*EXERCISE REQUIREMENTS:*
Write out each entry below exactly. Do not include the images.

*** Opening of EXTRACTED INFORMATION ***

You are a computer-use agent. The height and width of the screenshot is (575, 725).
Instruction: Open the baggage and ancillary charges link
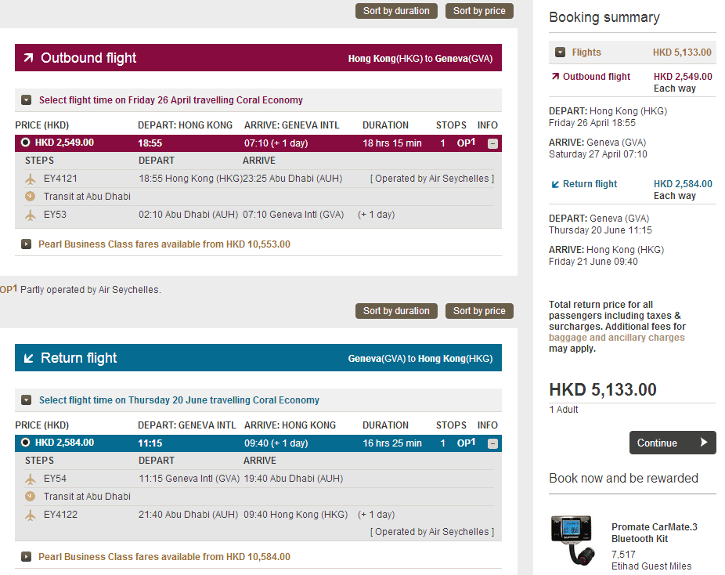616,338
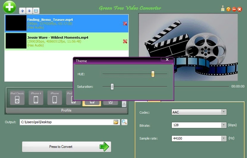Expand the profile list dropdown arrow

click(x=124, y=104)
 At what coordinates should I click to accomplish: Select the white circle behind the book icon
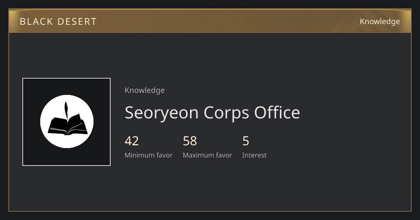[x=67, y=122]
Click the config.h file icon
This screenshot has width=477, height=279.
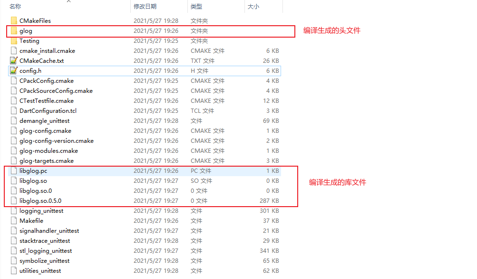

*** Close of EXTRACTED INFORMATION ***

*RESPONSE TO THE TASK:*
You are a computer-use agent. The height and width of the screenshot is (575, 725).
Instruction: Open the baggage and ancillary charges link
616,338
Expand the profile list dropdown arrow

click(x=124, y=104)
 At what coordinates should I click to accomplish: Select the white circle behind the book icon
[x=67, y=122]
Click the config.h file icon
This screenshot has width=477, height=279.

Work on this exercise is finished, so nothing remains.